- Entries supplied -
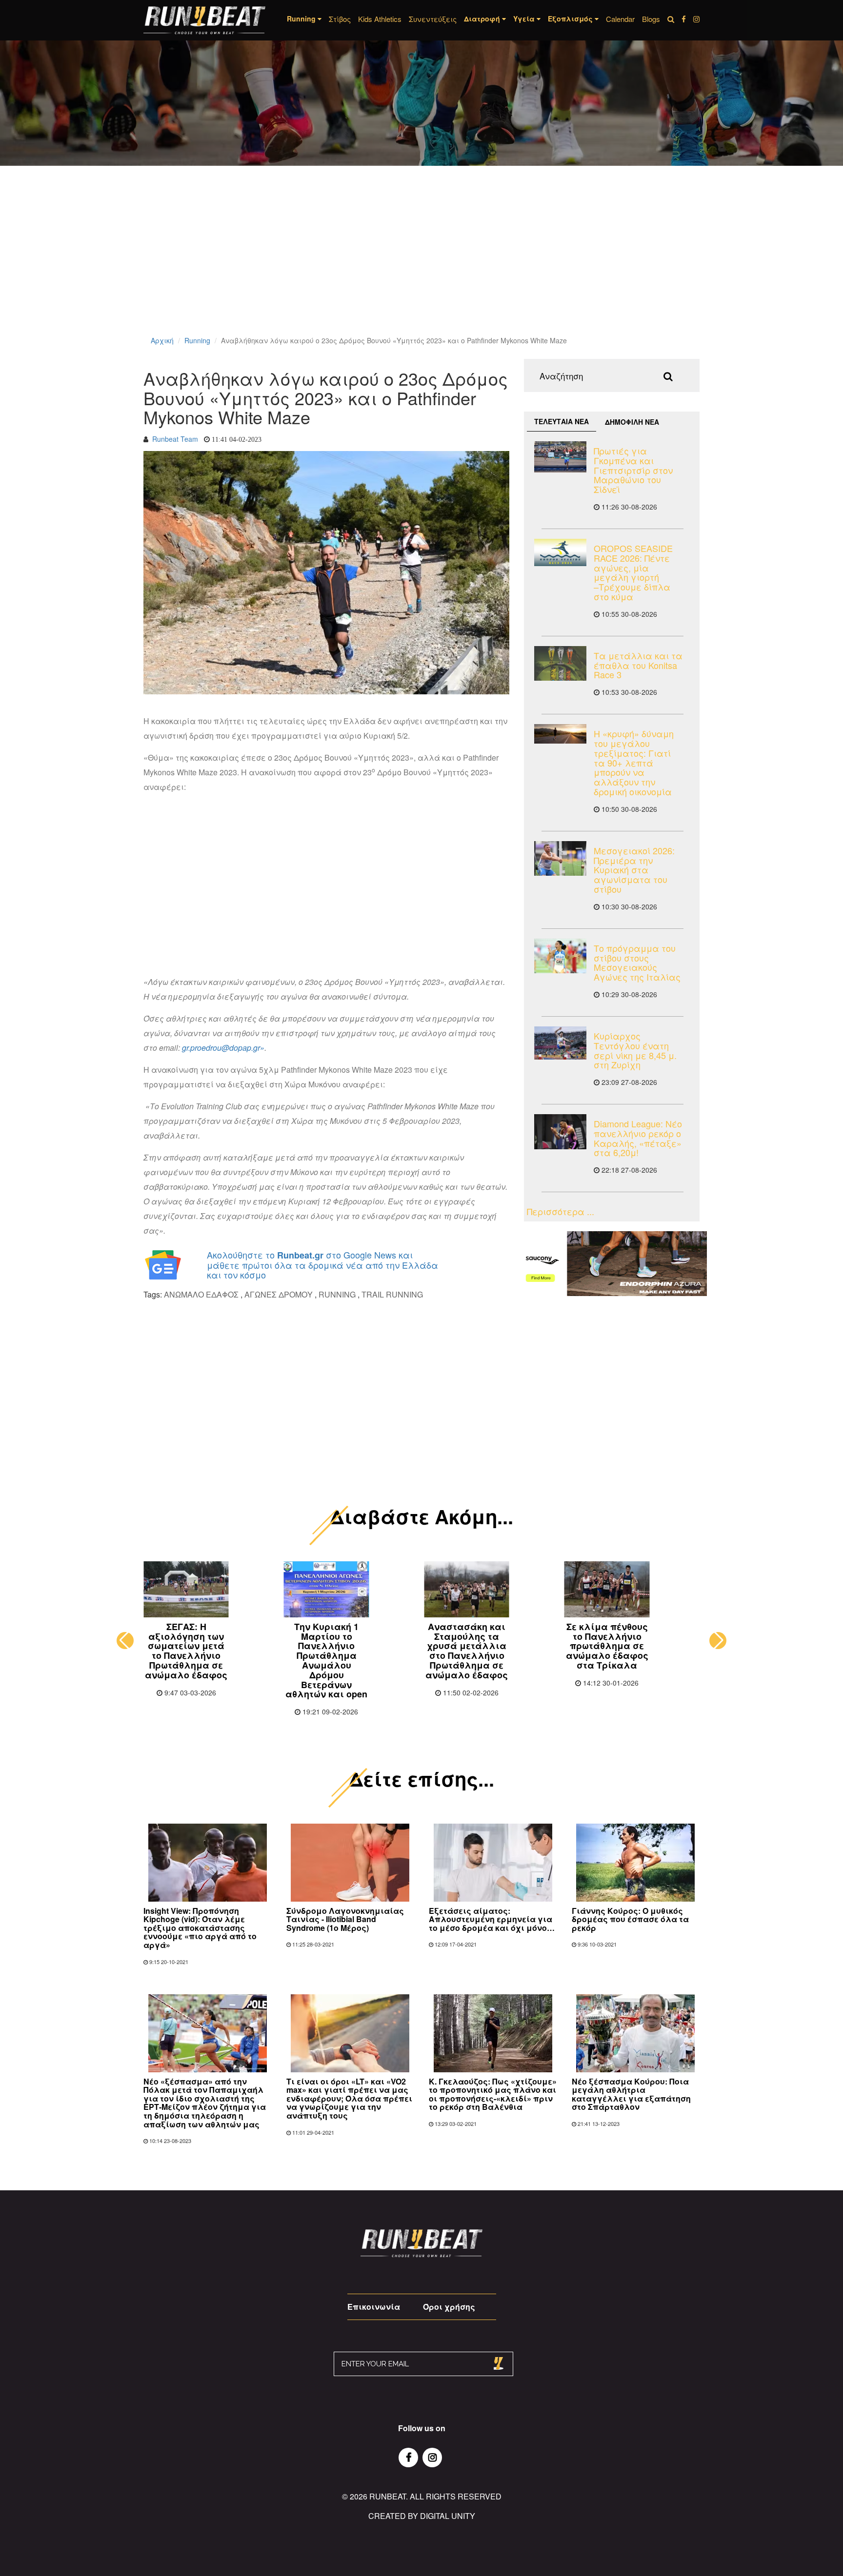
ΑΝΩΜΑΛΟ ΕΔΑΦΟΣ (201, 1294)
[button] (125, 1640)
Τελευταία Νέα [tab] (561, 421)
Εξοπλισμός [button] (571, 18)
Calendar (620, 19)
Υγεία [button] (525, 18)
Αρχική (162, 340)
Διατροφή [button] (483, 18)
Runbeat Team (175, 439)
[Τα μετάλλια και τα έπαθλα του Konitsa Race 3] (560, 663)
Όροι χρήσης (449, 2306)
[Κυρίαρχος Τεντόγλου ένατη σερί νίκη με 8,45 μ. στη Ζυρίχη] (560, 1043)
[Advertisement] (292, 263)
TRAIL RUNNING (392, 1294)
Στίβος (340, 19)
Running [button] (302, 18)
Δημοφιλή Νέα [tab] (632, 422)
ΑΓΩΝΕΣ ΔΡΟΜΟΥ (278, 1294)
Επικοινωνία (373, 2306)
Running (197, 340)
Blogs (651, 19)
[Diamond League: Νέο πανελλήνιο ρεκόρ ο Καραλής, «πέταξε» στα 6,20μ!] (560, 1131)
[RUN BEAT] (204, 20)
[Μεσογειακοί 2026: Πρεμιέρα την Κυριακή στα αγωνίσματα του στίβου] (560, 858)
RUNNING (337, 1294)
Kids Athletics (379, 19)
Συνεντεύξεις (433, 19)
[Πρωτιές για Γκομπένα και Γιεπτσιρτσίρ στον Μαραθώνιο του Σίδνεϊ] (560, 456)
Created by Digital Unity (421, 2515)
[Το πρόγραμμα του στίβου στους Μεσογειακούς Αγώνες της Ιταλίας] (560, 956)
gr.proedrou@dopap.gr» (223, 1047)
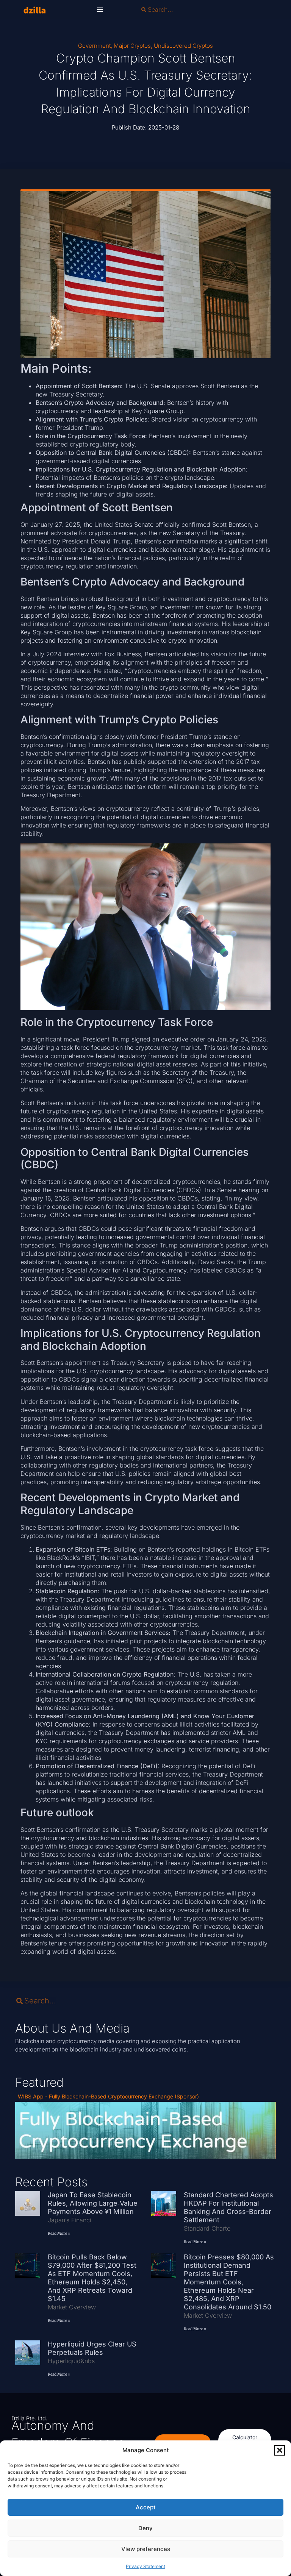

- What the task requires -
Omit the pictures and please write out exactly the lines between the one containing "[button] (125, 1640)" and the last line of the entries, both included.

- Response below -
[button] (125, 1640)
Τελευταία Νέα [tab] (561, 421)
Εξοπλισμός [button] (571, 18)
Calendar (620, 19)
Υγεία [button] (525, 18)
Αρχική (162, 340)
Διατροφή [button] (483, 18)
Runbeat Team (175, 439)
[Τα μετάλλια και τα έπαθλα του Konitsa Race 3] (560, 663)
Όροι χρήσης (449, 2306)
[Κυρίαρχος Τεντόγλου ένατη σερί νίκη με 8,45 μ. στη Ζυρίχη] (560, 1043)
[Advertisement] (292, 263)
TRAIL RUNNING (392, 1294)
Στίβος (340, 19)
Running [button] (302, 18)
Δημοφιλή Νέα [tab] (632, 422)
ΑΓΩΝΕΣ ΔΡΟΜΟΥ (278, 1294)
Επικοινωνία (373, 2306)
Running (197, 340)
Blogs (651, 19)
[Diamond League: Νέο πανελλήνιο ρεκόρ ο Καραλής, «πέταξε» στα 6,20μ!] (560, 1131)
[RUN BEAT] (204, 20)
[Μεσογειακοί 2026: Πρεμιέρα την Κυριακή στα αγωνίσματα του στίβου] (560, 858)
RUNNING (337, 1294)
Kids Athletics (379, 19)
Συνεντεύξεις (433, 19)
[Πρωτιές για Γκομπένα και Γιεπτσιρτσίρ στον Μαραθώνιο του Σίδνεϊ] (560, 456)
Created by Digital Unity (421, 2515)
[Το πρόγραμμα του στίβου στους Μεσογειακούς Αγώνες της Ιταλίας] (560, 956)
gr.proedrou@dopap.gr» (223, 1047)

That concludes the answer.